The link? A colorful and tragic 16th-century Scottish nobleman: Matthew Stewart, the 3rd Earl of Lennox, a great-grandson of King James II of Scotland. This shared ancestor lived a dramatic life — defeated at the Battle of Linlithgow Bridge in the 1520s, taken prisoner, and eventually murdered by a rival known as the “Bastard of Arran.” Talk about a Game of Thrones-level family tree.
The Daily Mail commissioned detailed genealogical research, tracing Trump’s lineage primarily through his Scottish-born mother, Mary Anne MacLeod, who hailed from the Isle of Lewis.
Her roots wind through ancient Scottish clans and noble lines that eventually connect back to the Earl of Lennox. On the royal side, King Charles’s well-documented Stuart ancestry flows from the same source.
At the 15th cousin level, the connection is distant — separated by roughly 15 generations.
Still, President Trump didn’t waste a second playing it cool. Upon seeing the headline, he posted on Truth Social with classic flair:
“Wow, that’s nice. I’ve always wanted to live in Buckingham Palace!!! I’ll talk to the King and Queen about this in a few minutes!!!”

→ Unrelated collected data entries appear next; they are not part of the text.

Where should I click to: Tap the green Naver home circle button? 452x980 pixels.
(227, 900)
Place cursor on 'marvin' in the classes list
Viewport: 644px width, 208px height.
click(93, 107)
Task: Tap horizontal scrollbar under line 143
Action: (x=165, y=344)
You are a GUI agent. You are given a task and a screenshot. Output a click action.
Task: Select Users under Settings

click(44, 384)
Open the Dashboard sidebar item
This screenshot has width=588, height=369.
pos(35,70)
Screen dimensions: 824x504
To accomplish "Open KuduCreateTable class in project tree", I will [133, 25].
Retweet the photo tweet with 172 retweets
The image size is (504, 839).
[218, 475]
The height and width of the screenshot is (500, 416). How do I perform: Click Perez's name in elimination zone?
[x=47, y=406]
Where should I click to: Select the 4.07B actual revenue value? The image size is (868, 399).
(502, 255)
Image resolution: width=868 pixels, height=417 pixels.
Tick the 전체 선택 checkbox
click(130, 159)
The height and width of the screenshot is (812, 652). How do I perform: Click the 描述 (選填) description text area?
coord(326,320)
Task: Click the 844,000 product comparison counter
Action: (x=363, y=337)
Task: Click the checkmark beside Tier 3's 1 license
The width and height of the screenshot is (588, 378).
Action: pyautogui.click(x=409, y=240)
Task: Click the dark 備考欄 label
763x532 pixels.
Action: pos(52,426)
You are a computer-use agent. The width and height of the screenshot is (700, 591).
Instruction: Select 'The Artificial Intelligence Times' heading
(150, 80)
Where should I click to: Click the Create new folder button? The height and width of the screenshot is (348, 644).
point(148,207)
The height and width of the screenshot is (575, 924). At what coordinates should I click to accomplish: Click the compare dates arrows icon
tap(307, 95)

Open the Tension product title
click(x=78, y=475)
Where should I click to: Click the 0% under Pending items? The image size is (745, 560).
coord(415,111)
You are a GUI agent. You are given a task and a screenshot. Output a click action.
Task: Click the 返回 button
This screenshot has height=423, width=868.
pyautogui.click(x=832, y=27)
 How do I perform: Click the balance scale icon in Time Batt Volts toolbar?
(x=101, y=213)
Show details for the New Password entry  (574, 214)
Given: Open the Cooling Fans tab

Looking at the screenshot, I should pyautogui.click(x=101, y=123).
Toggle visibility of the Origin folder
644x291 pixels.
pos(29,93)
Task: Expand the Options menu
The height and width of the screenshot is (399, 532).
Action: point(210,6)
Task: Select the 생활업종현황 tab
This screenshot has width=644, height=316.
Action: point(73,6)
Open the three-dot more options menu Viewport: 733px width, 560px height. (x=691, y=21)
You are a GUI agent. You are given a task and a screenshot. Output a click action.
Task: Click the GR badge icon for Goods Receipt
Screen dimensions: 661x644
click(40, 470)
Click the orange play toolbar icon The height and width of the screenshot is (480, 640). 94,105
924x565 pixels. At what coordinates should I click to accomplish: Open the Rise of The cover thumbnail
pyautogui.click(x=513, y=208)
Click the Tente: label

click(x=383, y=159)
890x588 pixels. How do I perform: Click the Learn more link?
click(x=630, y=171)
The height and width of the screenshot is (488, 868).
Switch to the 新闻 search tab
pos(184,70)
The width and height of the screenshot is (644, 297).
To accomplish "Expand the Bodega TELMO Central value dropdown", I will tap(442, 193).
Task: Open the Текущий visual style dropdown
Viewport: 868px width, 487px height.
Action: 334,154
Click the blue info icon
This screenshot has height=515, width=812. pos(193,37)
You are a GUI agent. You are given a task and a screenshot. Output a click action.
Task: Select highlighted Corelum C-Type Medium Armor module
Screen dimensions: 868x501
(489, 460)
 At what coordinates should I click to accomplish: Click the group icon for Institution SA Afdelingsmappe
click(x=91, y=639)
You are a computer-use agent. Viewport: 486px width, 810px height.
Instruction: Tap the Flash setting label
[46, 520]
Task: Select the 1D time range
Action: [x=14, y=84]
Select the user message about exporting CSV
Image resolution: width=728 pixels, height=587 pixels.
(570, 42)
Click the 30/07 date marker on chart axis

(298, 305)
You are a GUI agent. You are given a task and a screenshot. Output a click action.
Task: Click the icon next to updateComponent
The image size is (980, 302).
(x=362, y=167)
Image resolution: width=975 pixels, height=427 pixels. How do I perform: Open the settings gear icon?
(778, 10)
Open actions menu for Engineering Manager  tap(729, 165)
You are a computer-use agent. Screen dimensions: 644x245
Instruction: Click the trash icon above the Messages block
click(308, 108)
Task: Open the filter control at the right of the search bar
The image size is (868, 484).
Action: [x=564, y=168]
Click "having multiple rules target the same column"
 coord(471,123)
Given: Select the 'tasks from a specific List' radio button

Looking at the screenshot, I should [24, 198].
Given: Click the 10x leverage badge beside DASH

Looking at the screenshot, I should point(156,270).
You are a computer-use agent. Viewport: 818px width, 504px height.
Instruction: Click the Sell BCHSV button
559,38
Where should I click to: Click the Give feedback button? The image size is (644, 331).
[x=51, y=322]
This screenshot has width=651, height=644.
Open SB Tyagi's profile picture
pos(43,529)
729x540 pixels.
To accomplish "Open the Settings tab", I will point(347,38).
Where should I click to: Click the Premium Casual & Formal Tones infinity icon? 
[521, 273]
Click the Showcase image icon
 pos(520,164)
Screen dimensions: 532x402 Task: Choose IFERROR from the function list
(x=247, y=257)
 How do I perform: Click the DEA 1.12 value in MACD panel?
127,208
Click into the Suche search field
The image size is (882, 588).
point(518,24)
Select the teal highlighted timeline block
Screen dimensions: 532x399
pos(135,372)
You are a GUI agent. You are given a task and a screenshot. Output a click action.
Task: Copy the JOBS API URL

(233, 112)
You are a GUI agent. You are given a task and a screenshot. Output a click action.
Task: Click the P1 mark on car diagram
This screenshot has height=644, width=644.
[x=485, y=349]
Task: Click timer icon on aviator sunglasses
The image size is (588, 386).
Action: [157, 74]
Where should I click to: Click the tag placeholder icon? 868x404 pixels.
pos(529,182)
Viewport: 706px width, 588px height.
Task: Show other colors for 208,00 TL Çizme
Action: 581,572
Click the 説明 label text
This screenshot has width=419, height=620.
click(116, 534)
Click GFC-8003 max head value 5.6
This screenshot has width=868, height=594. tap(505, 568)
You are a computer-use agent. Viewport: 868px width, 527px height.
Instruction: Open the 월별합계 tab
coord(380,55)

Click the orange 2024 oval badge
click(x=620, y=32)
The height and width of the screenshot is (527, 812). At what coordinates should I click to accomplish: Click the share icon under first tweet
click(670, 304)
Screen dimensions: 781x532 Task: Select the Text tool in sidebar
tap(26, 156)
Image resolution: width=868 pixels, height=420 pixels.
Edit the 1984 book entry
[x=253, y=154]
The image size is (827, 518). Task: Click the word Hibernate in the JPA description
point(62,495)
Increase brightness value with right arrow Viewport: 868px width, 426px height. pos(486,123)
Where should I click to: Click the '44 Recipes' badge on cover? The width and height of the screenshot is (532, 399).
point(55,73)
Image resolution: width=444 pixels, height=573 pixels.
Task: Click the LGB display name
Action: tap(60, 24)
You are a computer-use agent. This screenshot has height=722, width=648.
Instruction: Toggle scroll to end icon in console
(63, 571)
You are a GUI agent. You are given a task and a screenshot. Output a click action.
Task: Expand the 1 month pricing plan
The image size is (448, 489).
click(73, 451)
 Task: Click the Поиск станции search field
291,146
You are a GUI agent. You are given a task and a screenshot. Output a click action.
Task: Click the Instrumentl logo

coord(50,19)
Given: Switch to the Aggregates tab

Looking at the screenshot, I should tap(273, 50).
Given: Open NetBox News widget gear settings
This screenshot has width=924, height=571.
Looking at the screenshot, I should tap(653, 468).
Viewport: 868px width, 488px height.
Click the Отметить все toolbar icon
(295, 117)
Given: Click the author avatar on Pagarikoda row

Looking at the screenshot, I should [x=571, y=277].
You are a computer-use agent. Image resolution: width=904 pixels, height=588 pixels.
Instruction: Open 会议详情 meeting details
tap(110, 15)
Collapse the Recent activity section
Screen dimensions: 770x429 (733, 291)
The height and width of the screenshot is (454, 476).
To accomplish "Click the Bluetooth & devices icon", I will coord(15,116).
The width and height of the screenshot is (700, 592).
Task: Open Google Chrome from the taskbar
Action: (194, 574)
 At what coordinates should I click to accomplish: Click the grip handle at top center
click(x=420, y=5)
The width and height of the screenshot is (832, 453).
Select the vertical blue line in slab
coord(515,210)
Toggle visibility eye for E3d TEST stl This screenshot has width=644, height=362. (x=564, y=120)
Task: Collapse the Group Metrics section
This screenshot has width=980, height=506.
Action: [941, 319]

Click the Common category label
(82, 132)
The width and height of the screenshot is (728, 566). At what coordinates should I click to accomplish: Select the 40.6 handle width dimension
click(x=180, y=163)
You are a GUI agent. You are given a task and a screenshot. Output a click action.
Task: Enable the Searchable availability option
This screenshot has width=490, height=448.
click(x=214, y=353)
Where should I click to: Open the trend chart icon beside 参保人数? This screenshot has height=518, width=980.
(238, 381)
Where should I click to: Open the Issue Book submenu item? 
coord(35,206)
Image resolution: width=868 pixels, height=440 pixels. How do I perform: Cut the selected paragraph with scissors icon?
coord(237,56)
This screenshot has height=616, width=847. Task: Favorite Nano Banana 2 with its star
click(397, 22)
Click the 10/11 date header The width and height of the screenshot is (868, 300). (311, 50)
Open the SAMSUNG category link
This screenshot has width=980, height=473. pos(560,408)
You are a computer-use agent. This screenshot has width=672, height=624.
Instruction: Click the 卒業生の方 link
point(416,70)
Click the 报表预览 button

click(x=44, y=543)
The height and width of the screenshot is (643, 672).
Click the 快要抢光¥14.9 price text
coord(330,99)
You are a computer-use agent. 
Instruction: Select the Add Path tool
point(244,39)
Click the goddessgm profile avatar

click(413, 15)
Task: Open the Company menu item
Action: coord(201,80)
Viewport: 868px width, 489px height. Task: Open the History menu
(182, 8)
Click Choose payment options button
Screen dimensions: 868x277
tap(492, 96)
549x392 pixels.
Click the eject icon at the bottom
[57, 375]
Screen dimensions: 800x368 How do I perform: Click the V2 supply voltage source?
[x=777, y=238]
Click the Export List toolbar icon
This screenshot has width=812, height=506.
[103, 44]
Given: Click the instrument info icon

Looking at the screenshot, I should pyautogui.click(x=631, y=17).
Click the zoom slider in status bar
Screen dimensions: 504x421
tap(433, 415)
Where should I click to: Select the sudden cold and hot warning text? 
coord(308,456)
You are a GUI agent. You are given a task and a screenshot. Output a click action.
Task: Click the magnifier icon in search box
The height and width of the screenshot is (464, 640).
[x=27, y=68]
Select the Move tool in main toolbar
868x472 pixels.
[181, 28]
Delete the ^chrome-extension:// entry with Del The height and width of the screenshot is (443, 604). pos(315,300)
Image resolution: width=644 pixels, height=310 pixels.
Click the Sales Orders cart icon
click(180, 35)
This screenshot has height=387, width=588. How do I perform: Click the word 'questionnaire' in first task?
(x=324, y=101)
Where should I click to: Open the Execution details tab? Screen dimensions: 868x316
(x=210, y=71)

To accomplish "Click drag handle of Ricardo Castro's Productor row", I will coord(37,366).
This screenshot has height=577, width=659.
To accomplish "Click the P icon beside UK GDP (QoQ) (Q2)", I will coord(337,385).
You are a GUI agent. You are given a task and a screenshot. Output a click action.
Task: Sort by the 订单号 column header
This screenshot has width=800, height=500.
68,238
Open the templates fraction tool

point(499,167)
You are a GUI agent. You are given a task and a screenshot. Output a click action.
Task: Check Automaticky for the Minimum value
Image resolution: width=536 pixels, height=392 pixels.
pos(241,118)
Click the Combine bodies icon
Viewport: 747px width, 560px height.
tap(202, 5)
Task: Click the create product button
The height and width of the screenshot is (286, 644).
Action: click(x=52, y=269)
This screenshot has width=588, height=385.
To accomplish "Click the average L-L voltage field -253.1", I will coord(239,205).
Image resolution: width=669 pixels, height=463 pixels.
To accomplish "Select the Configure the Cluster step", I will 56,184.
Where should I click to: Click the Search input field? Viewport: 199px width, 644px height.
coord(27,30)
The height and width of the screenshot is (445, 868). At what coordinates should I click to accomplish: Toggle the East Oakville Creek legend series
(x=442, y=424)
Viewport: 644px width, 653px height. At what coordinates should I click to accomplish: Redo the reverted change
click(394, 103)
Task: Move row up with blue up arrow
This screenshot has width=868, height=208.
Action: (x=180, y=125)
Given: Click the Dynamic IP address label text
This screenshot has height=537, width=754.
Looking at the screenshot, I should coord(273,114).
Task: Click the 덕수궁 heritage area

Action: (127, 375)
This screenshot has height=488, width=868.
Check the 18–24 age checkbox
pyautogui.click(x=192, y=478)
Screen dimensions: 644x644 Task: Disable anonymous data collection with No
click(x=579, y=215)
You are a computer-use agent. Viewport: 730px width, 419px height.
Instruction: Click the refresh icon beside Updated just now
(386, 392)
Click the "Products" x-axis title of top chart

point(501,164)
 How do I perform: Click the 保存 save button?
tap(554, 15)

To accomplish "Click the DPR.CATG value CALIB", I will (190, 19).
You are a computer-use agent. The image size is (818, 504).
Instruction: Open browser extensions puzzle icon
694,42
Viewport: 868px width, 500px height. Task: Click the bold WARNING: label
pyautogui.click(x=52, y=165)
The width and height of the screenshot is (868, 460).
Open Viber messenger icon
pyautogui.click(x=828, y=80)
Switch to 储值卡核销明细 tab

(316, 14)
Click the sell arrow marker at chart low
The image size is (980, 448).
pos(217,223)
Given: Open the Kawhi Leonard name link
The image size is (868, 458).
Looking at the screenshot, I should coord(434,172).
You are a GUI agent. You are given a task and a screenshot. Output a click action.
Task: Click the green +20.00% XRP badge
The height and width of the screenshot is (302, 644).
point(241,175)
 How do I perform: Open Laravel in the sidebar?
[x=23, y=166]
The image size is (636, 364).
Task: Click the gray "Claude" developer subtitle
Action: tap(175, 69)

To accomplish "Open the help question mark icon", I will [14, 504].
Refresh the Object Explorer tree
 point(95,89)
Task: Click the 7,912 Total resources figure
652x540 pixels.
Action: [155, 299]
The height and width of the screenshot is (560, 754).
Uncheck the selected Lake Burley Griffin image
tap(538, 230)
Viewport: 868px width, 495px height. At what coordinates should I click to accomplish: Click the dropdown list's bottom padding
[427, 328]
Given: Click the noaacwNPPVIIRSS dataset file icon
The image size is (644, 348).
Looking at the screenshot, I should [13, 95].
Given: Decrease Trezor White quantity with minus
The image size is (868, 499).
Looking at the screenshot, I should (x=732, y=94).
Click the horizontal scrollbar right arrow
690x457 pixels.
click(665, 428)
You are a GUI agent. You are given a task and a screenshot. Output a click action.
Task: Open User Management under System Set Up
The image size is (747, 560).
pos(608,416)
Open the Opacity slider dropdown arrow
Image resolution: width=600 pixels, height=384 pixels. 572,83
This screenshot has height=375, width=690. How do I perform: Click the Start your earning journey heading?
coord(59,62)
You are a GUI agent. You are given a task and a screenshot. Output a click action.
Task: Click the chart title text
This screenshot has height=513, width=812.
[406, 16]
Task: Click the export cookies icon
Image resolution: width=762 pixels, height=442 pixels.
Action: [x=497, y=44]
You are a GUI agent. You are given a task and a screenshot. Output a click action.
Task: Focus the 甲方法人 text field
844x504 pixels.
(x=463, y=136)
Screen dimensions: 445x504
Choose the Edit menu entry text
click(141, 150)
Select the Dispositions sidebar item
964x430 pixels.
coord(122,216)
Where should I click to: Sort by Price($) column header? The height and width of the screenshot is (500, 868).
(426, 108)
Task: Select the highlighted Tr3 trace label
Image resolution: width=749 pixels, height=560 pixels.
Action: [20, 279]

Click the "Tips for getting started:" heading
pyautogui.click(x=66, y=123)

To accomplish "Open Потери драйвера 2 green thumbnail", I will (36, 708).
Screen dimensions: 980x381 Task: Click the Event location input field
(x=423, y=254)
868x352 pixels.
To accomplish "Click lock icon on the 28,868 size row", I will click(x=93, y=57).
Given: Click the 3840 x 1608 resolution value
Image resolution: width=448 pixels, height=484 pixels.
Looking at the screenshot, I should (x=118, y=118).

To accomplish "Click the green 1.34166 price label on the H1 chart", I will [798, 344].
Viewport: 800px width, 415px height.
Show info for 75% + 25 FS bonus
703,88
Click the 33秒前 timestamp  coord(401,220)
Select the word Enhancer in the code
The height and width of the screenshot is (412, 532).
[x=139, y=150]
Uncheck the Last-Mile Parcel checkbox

During the welcoming ceremony on the White House South Lawn, Trump also shared a charming story about his late mother. He recalled her saying, while looking at photos of a young Prince Charles, “Charles, look — young Charles, he’s so cute.” Trump added with a grin: “My mother had a crush on Charles — can you believe it?”
While the mainstream media downplays Donald Trump’s newly revealed connection to King Charles III as a harmless 15th-cousin footnote, the real story runs much deeper — and far darker.
For centuries, a hidden web of elite bloodlines has quietly controlled the highest office in the land. Genealogical research has repeatedly shown that nearly every U.S. President (42 out of 43 up to Obama, according to a widely cited study by a young researcher) shares a common ancestor: King John of England, the infamous monarch who signed the Magna Carta in 1215 under duress. Martin Van Buren, of recent Dutch descent, stands as the lone apparent outsider — or perhaps the exception that proves the rule.
This isn’t random chance or mere historical coincidence. From Washington and Lincoln to the Bushes, Clintons, Obamas, and now Trump, the American presidency appears to function less like a free election and more like a family inheritance ritual.
These men — despite public theater of political rivalry — are often distant cousins tied back to European royalty, Scottish nobility, and ancient Merovingian lines. Trump’s fresh link to the British Crown through his Scottish mother only tightens the noose.
Are we really choosing our leaders… or simply watching different branches of the same bloodline take turns wearing the crown? The elite never left the throne — they simply rebranded democracy as the ultimate illusion while keeping power firmly within the family.